How best to differentiate questions and answers in a document without compromising on typesetting and readability?

Question

Preliminary note: I don't think this question is completely or even to a large extent subjective, as it seeks how to achieve objective utilitarian goals. Please read:

I am solving my QFT assignments in LaTeX. They're basically just a succession of questions and answers and I would be interested in your opinions on how to best make it clear to the reader if text belongs to a question or gives an answer.

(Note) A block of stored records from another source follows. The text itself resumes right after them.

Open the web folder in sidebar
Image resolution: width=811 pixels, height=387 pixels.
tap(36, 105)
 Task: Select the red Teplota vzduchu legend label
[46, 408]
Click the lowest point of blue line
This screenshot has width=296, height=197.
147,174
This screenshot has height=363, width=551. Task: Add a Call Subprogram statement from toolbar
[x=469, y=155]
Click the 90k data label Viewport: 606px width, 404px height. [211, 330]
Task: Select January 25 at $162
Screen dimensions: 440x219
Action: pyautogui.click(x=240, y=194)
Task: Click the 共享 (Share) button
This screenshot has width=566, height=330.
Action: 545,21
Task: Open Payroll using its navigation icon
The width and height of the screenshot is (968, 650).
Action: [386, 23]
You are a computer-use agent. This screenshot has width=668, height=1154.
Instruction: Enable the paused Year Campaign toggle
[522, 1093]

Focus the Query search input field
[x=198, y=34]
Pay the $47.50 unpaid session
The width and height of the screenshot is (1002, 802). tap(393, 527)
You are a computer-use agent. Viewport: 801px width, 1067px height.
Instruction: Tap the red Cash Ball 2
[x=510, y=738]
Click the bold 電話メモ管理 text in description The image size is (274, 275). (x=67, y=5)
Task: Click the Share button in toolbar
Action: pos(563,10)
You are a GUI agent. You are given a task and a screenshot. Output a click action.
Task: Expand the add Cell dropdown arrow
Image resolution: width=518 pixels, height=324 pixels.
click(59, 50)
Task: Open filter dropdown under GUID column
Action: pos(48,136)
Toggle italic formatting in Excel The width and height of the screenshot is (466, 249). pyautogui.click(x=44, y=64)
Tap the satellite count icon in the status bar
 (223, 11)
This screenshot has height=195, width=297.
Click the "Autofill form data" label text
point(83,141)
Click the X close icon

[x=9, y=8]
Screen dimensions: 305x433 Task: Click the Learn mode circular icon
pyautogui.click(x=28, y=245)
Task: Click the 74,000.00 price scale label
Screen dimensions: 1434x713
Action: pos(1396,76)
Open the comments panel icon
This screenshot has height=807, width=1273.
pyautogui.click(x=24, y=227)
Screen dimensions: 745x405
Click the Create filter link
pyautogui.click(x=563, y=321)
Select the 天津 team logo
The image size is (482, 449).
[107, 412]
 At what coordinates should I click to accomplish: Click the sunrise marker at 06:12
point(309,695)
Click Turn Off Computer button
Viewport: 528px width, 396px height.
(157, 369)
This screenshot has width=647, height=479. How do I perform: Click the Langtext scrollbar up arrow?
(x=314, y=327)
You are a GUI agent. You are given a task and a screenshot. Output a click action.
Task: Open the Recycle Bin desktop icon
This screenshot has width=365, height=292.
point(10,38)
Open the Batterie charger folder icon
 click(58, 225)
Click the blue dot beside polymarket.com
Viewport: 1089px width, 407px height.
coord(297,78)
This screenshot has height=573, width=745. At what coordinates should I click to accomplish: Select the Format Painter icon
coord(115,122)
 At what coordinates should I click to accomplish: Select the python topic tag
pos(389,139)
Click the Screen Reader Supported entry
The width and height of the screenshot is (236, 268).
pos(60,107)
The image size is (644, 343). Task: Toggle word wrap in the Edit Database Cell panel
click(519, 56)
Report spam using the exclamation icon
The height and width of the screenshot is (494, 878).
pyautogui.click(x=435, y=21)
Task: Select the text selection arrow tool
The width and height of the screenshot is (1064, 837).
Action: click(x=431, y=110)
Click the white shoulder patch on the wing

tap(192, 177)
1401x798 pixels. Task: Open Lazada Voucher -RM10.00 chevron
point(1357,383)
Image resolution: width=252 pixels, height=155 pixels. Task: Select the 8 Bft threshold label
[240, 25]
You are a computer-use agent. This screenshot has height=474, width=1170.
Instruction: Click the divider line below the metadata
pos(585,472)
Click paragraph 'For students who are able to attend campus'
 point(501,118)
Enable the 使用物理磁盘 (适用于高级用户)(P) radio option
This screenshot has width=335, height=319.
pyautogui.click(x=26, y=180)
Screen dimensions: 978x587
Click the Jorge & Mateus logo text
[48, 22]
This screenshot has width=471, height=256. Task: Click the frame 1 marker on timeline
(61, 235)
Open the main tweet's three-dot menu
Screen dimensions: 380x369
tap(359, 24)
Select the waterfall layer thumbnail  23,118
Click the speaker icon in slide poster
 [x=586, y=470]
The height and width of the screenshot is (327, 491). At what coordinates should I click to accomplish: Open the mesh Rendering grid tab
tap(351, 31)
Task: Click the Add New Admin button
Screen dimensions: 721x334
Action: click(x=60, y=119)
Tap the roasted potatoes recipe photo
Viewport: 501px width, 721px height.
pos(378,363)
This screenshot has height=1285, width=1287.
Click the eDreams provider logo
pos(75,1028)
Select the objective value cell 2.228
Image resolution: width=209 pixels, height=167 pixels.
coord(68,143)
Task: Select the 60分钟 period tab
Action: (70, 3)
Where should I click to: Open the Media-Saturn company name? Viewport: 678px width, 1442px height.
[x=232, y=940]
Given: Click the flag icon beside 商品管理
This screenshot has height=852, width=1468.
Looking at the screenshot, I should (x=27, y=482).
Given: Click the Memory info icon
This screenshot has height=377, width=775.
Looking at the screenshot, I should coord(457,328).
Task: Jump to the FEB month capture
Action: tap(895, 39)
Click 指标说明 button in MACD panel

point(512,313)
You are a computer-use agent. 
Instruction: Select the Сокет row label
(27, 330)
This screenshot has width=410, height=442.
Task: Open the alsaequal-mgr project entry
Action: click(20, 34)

In the past, I've written the whole question in italics, as in

\newcommand{\question}[1]{\itshape #1}

However, I never found this to be satisfactory, as it makes the questions harder to read and the entire page layout seem quite disrupted. Suggestions?

Edit: Manuel asked for a compilable example, so here you go. I stripped pretty much every bit of code not essential off of the following. Note that the answer to b) is hard to discern from the list of questions.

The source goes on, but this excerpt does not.